● **Given information**
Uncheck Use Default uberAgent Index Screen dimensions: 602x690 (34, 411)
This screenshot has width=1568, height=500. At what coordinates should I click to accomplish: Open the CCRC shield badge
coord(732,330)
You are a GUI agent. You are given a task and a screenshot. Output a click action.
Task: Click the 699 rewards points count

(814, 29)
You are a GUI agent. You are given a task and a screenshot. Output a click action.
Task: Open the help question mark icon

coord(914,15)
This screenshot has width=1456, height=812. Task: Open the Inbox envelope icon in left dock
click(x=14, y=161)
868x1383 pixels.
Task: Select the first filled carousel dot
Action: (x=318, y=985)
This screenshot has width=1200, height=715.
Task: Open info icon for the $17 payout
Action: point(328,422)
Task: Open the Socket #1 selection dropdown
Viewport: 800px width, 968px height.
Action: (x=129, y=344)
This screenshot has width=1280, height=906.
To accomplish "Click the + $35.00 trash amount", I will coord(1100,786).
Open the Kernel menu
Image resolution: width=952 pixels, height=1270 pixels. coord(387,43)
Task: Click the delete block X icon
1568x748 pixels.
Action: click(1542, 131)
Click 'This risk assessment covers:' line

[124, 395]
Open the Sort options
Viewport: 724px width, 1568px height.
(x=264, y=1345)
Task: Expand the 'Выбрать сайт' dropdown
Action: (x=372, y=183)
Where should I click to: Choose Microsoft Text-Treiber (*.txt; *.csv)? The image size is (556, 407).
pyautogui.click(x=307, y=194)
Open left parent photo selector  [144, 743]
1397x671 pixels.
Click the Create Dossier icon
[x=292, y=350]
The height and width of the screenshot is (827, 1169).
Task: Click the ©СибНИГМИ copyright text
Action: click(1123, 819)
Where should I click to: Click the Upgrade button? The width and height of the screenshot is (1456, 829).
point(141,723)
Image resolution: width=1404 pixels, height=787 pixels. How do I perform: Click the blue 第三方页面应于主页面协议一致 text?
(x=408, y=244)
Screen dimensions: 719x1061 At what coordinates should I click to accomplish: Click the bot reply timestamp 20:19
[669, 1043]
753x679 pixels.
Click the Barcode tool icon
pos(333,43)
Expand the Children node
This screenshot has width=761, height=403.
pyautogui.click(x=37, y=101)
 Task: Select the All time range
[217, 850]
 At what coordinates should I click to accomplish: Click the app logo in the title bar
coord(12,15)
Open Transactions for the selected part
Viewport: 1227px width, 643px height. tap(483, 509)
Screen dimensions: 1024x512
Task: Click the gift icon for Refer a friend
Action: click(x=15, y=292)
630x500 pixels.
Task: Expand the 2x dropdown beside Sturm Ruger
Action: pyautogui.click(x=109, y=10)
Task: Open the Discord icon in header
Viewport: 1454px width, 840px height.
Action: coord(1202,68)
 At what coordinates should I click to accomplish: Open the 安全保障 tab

● **Exercise**
Could you rewrite everything from the start of the records down to the line containing "coord(732,330)", with "shield badge" replaced by "shield emblem" and nothing else changed?

● **Written solution**
Uncheck Use Default uberAgent Index Screen dimensions: 602x690 (34, 411)
This screenshot has width=1568, height=500. At what coordinates should I click to accomplish: Open the CCRC shield emblem
coord(732,330)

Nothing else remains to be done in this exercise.